As automated immunoassays become more widely available, a multi-marker strategy combining hs-cTn, natriuretic peptides, and other markers becomes more feasible. This approach should not only focus on cardiac-specific markers but also consider extracardiac markers capable of describing the contribution of systemic inflammation (and inflammaging) to the deterioration of cardiac function. Among these, soluble ST2 (sST2) is recognized as an important prognostic indicator for heart failure. Specifically, high serum levels (≥35 ng/mL) of sST2 are associated with a greater risk of hospitalization and cardiovascular and all-cause mortality in heart failure and conditions leading to cardiac damage, such as type 2 diabetes [9]. It is important to note that sST2 is primarily extracardiac in origin, and its levels reflect the activation of numerous cell types, including endothelial and immune cells, in response to stress, cellular damage, and inflammation. These phenomena are present not only in heart failure but also in other age-related diseases. From this perspective, sST2 represents an ideal candidate for describing the contribution of inflammaging to the worsening of cardiac function and, ultimately, the onset of major cardiovascular events in at-risk subjects.

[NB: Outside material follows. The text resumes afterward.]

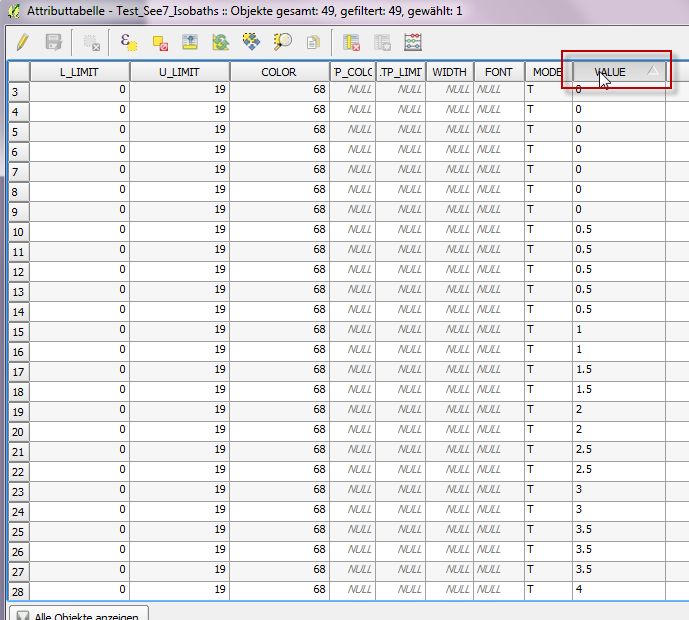
Task: Toggle editing mode with the pencil icon
Action: (23, 42)
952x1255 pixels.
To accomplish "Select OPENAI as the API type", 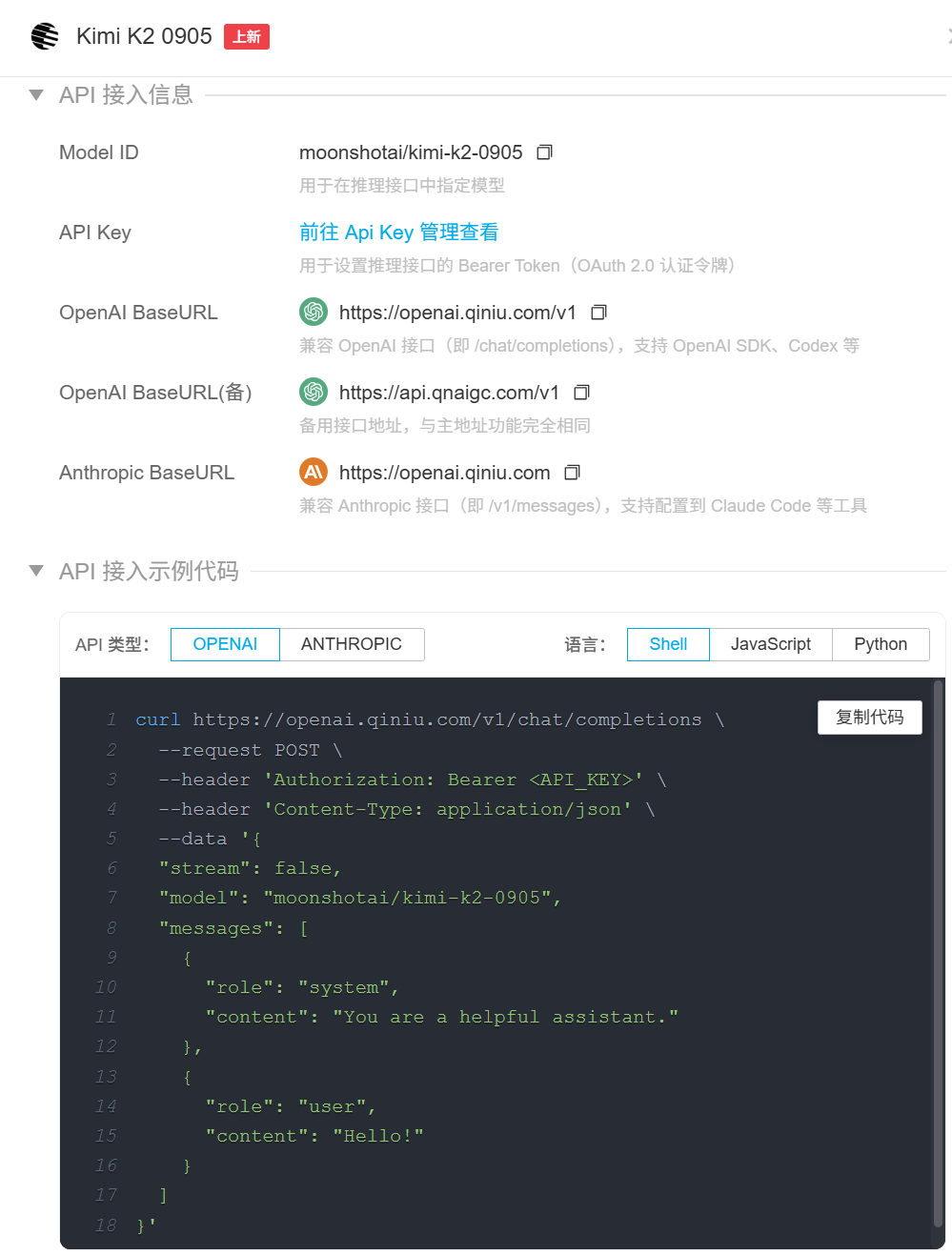I will 225,644.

In addition to hs-cTn, natriuretic peptides, and sST2, numerous other biomarkers have been evaluated in heart failure and other CVD, although the evidence supporting their use is more limited and, in some cases, conflicting [10].

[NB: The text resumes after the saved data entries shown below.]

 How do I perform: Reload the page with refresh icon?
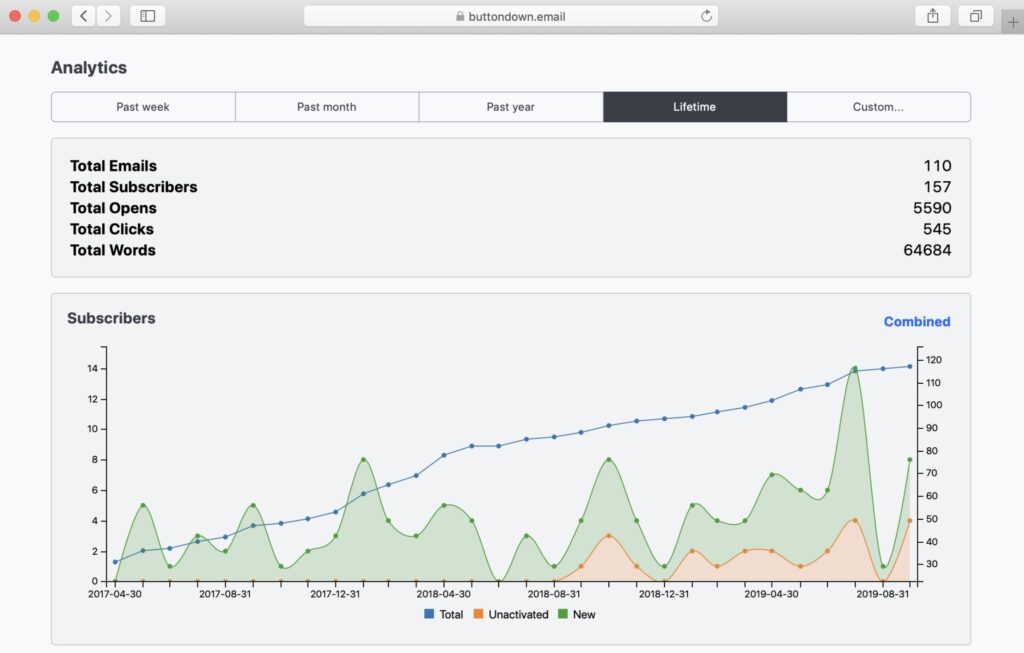point(706,16)
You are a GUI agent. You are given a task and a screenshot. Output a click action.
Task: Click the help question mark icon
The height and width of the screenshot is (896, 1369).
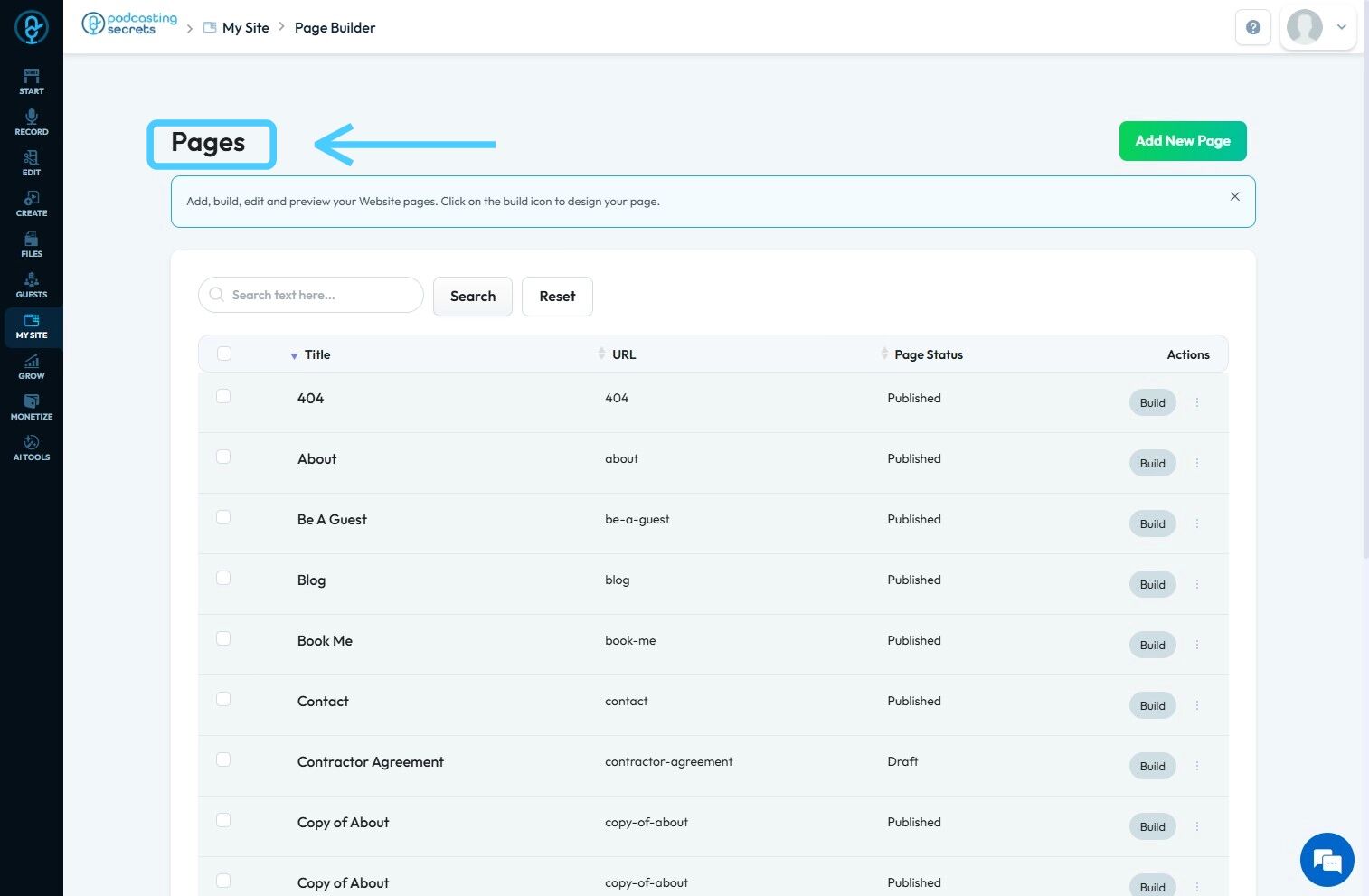[1252, 27]
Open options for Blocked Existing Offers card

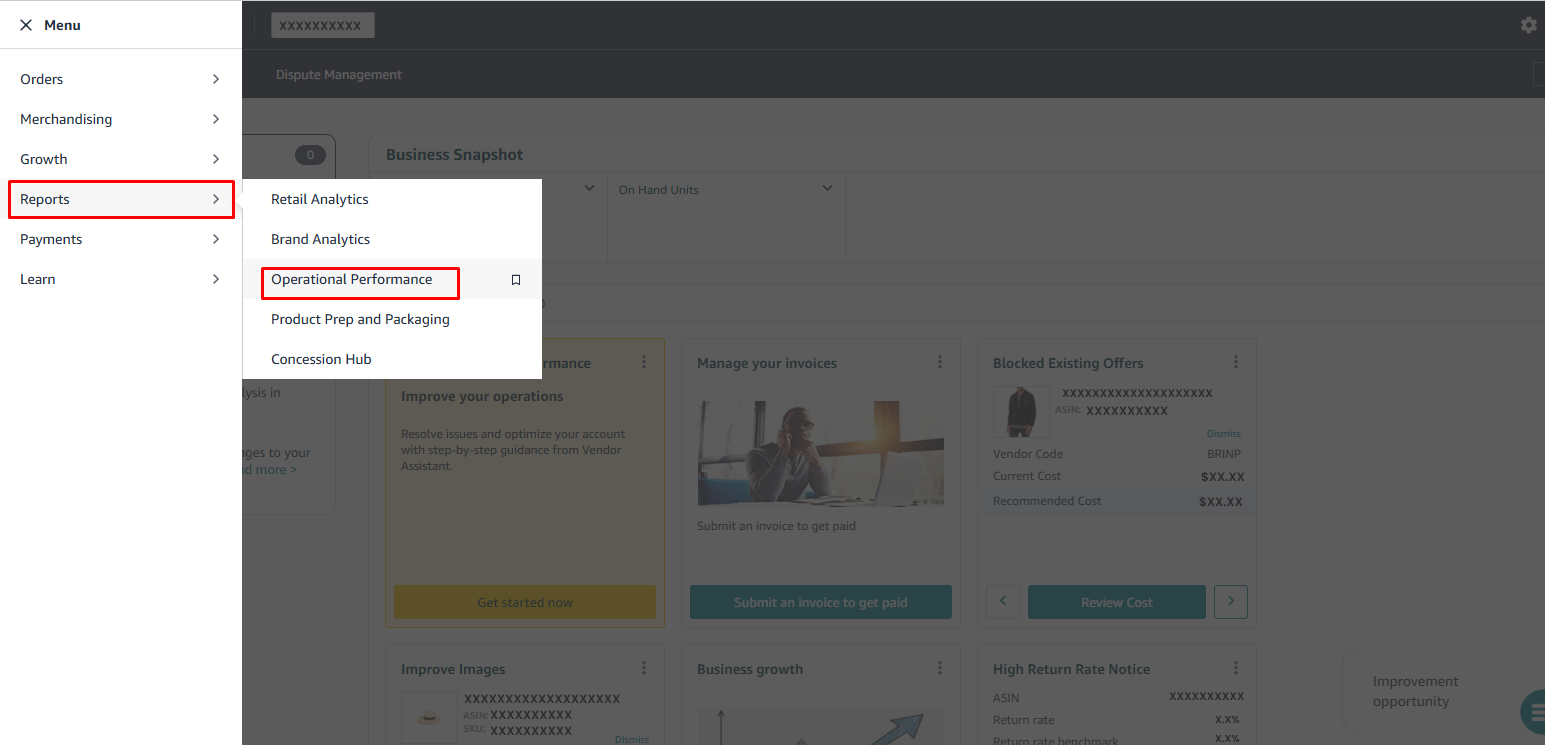point(1236,362)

One key factor limiting the widespread adoption of cardiac biomarkers in primary prevention is the uncertainty around how to manage elevated results. Too often, elevated levels of cardiac biomarkers in older individuals are regarded as false positives, attributed to the aging process itself rather than being recognized as signs of actual cardiac damage. Although there is strong evidence supporting their predictive value for future CV events, their use remains largely confined to managing acute conditions, such as angina or heart failure, rather than being incorporated into routine preventive care. In this context, hs-cTn and natriuretic peptides should be viewed as equivalent to other markers of organ function or dysfunction, much like creatinine (and estimated glomerular filtration rate, eGFR), which, in contrast, are the most commonly analyzed biomarkers to monitor kidney function in the general population.

Recently, the deep multi-omic phenotyping of aging, namely ageotyping, revealed that different organs age at varying rates [11]. Therefore, it is essential to also assess biomarkers that reflect declining cardiac function and heart damage. Fortunately, such biomarkers already exist and have the necessary analytical accuracy for this purpose. The “race” for the ideal biomarker, therefore, cannot disregard a deeper understanding of those biomarkers long known to laboratorians and clinicians.

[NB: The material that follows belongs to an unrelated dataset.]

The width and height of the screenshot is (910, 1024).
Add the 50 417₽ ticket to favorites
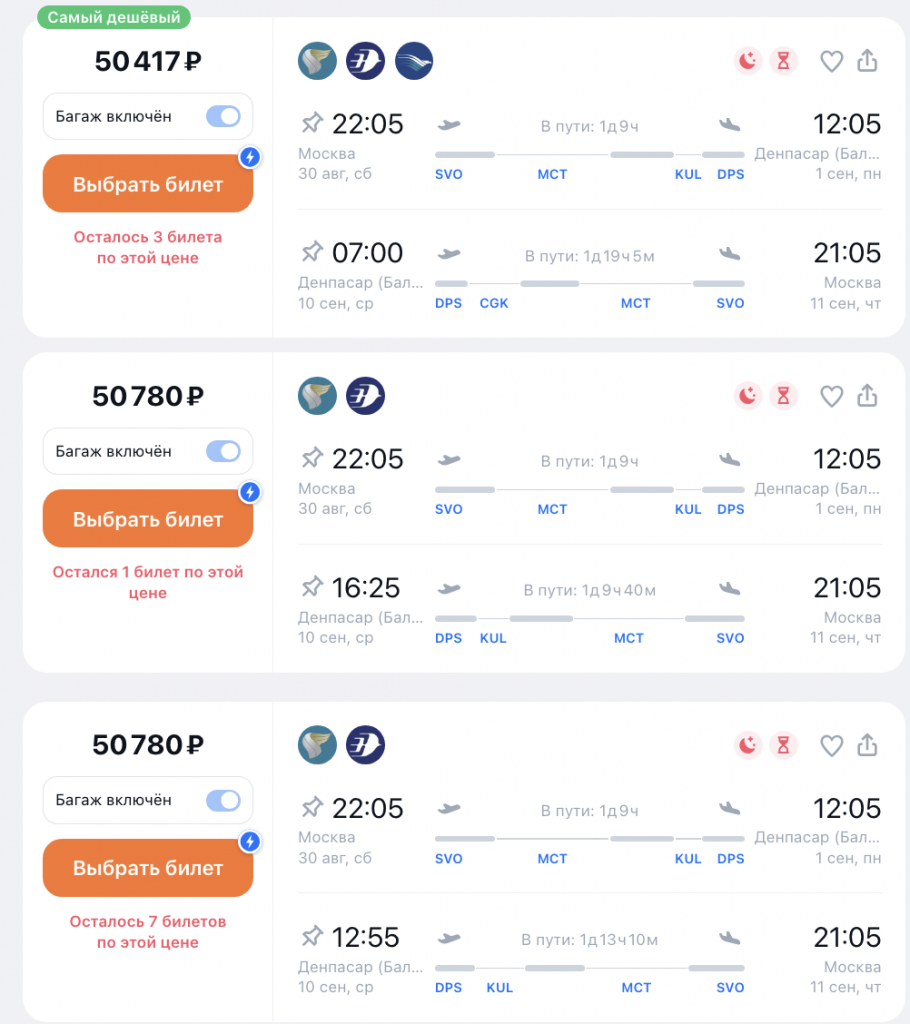click(x=831, y=61)
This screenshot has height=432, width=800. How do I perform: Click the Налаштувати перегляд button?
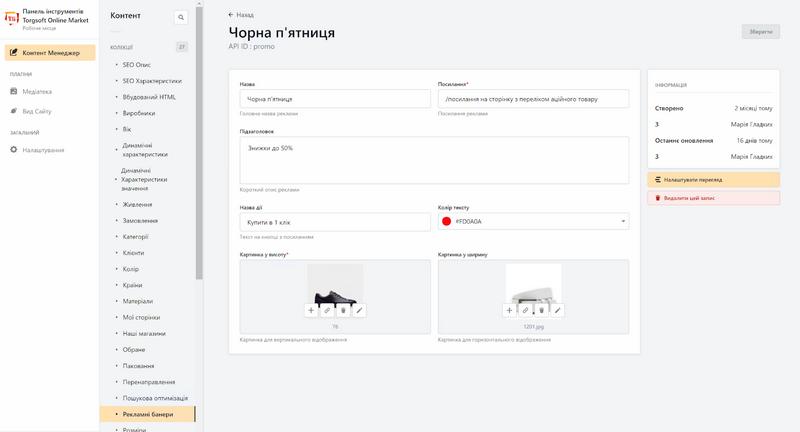[x=713, y=180]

Here, we advocate for a more comprehensive biomarker-based approach to CV risk that incorporates two distinct dimensions. The first group of biomarkers—such as cytokines, immune cell phenotypes, and mediators released by senescent or dysfunctional cells, which form the SASP—could provide an indication of the overall burden of inflammaging and, more broadly, residual inflammatory risk. The second group, including hs-cTn and natriuretic peptides (NPs), serves as surrogate markers that capture the impact of inflammaging on organ function (Figure 1). Crucially, biomarkers in this second group can also serve as endpoints, as numerous studies have demonstrated their responsiveness to therapeutic interventions. Establishing a mediating relationship between these two sets of biomarkers would improve our understanding of the mechanistic link between inflammaging and age-related organ dysfunction and disease.